> WHAT IS REQUIRED
Do any lines in the data below contain "This"? If so, copy every one of them.
☆ ☆ ☆ ☆ ☆
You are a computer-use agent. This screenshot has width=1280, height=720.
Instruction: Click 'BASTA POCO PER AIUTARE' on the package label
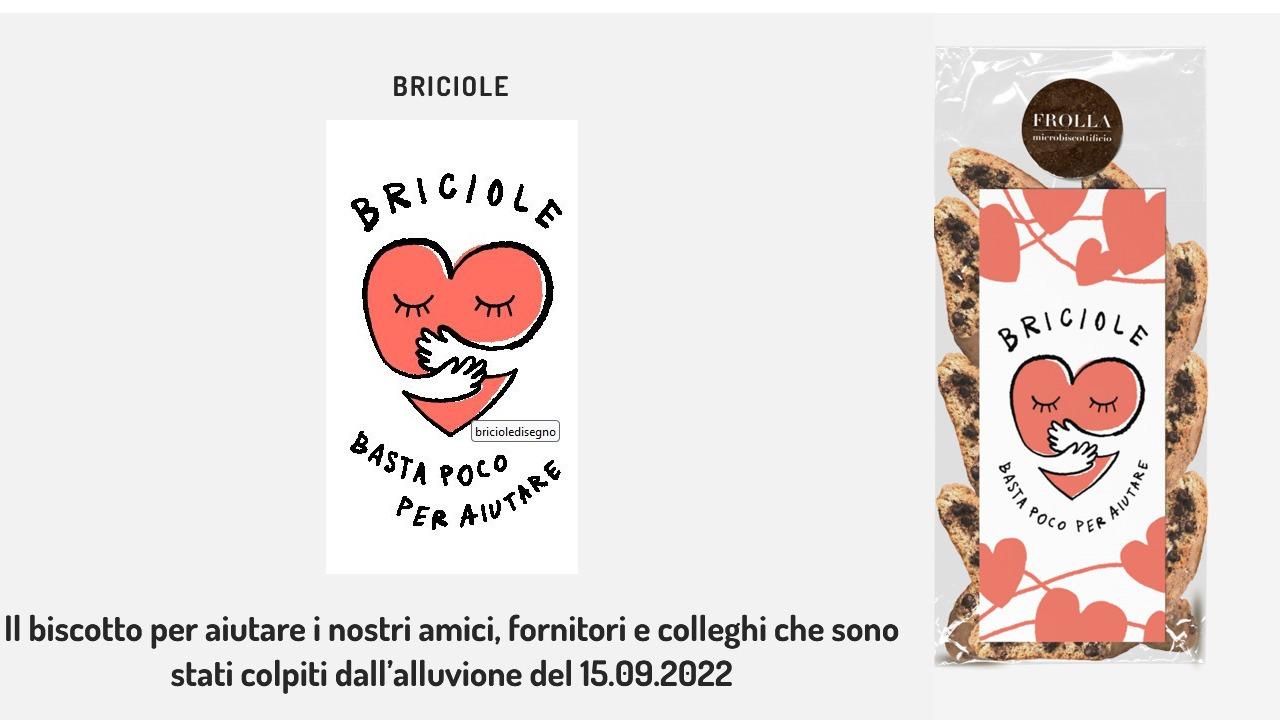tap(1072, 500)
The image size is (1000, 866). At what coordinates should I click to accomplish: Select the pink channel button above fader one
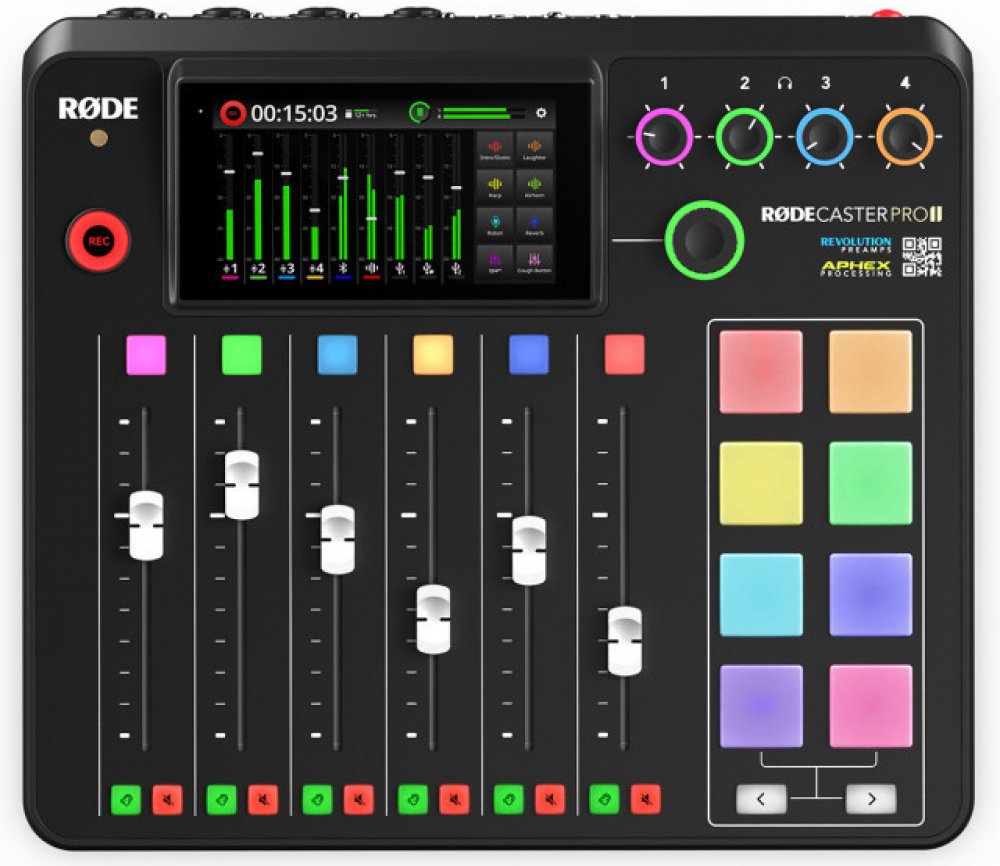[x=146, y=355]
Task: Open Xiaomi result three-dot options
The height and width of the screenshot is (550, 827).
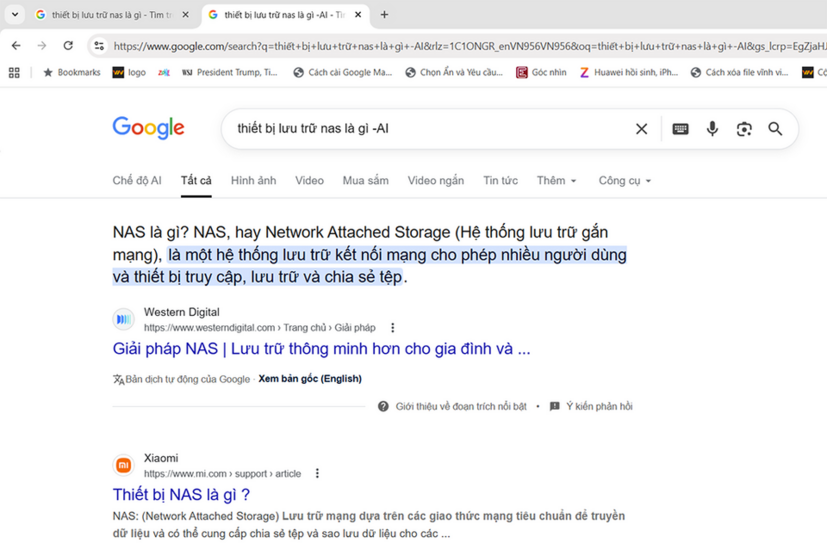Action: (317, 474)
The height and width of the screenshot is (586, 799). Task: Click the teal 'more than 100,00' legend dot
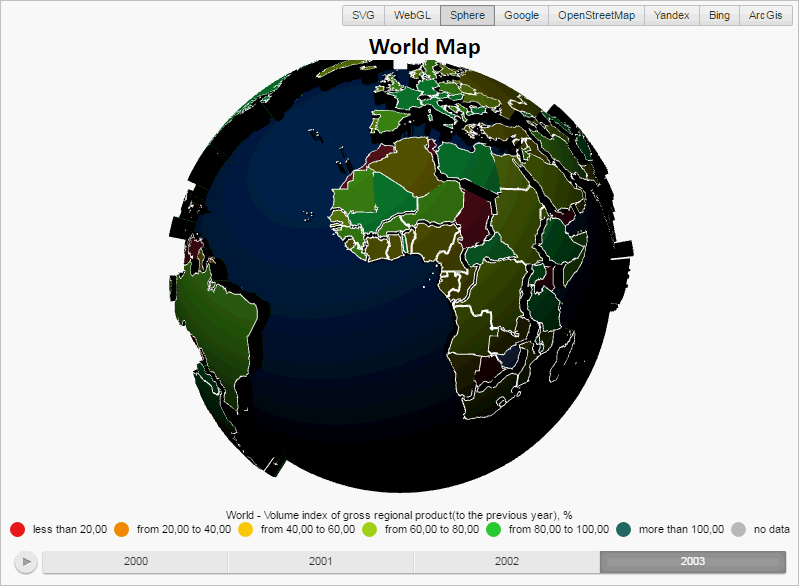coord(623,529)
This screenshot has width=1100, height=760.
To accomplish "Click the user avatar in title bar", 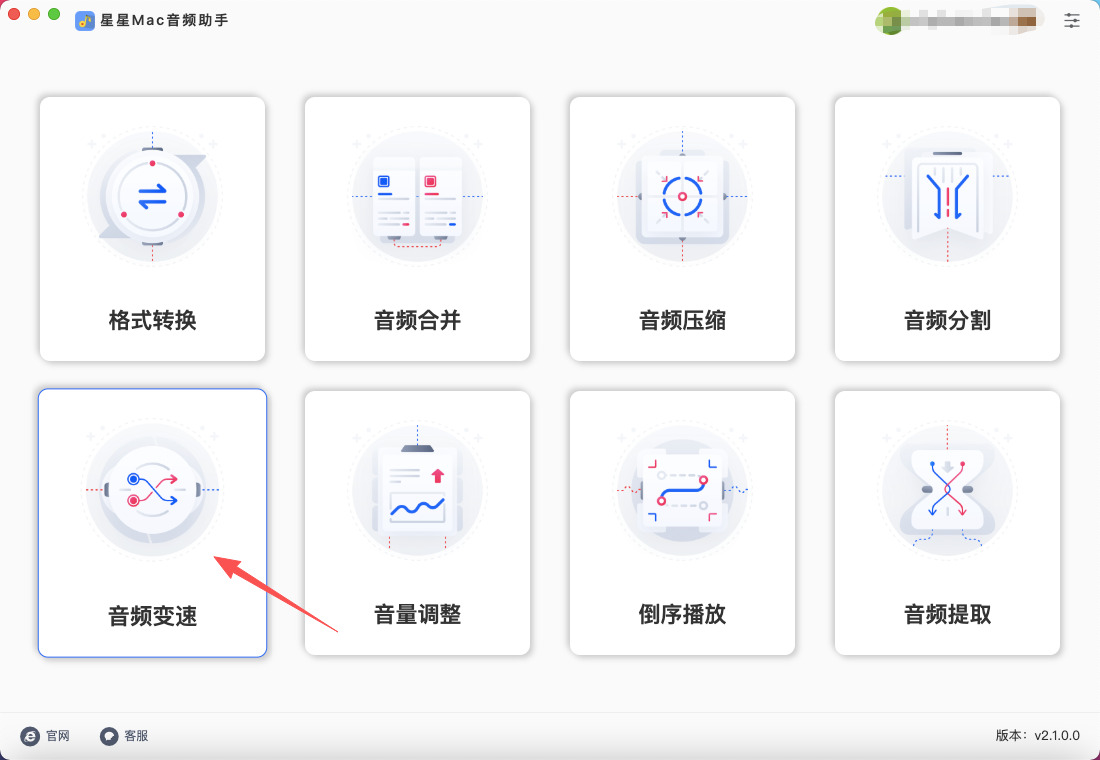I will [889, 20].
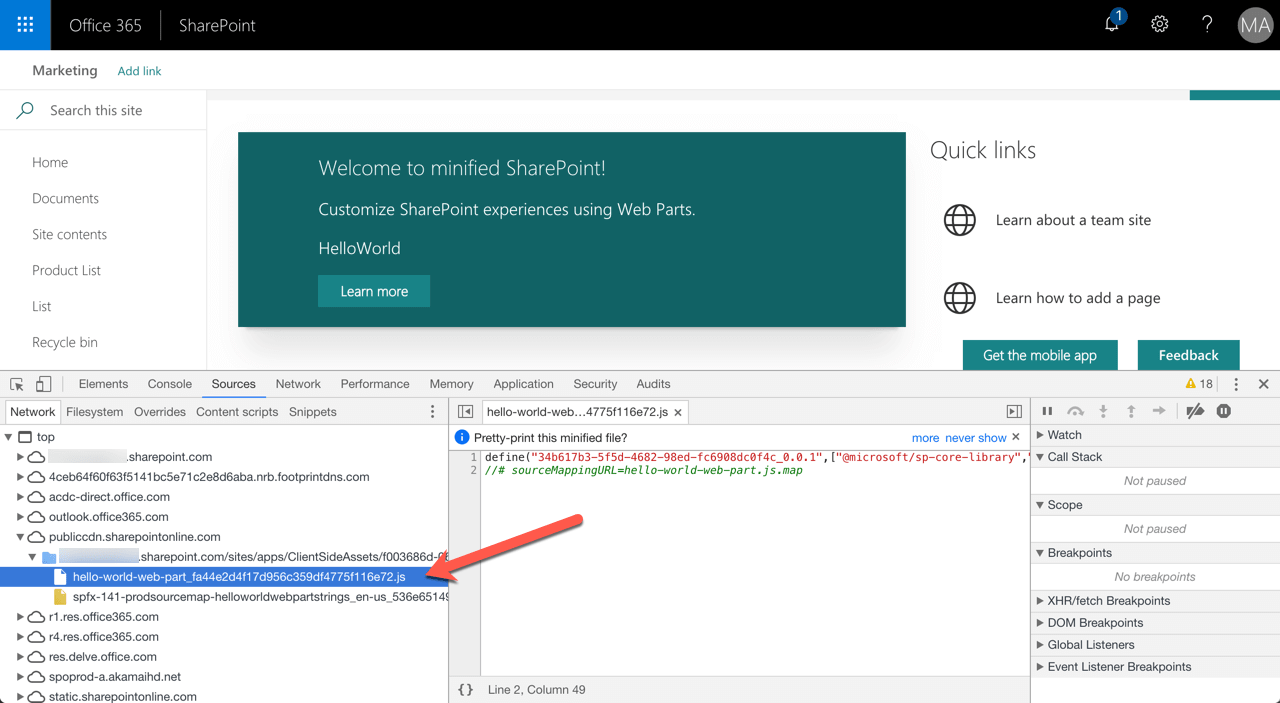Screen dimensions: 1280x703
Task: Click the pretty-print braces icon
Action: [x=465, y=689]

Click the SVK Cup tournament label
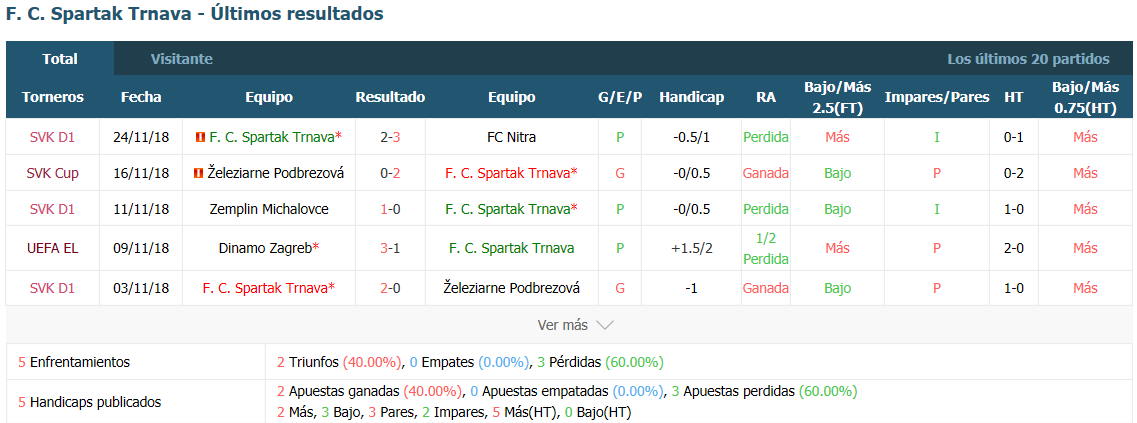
☆ ☆ ☆ ☆ ☆
> TASK OUTPUT
You are a computer-use agent. This screenshot has width=1280, height=720.
This screenshot has width=1100, height=760.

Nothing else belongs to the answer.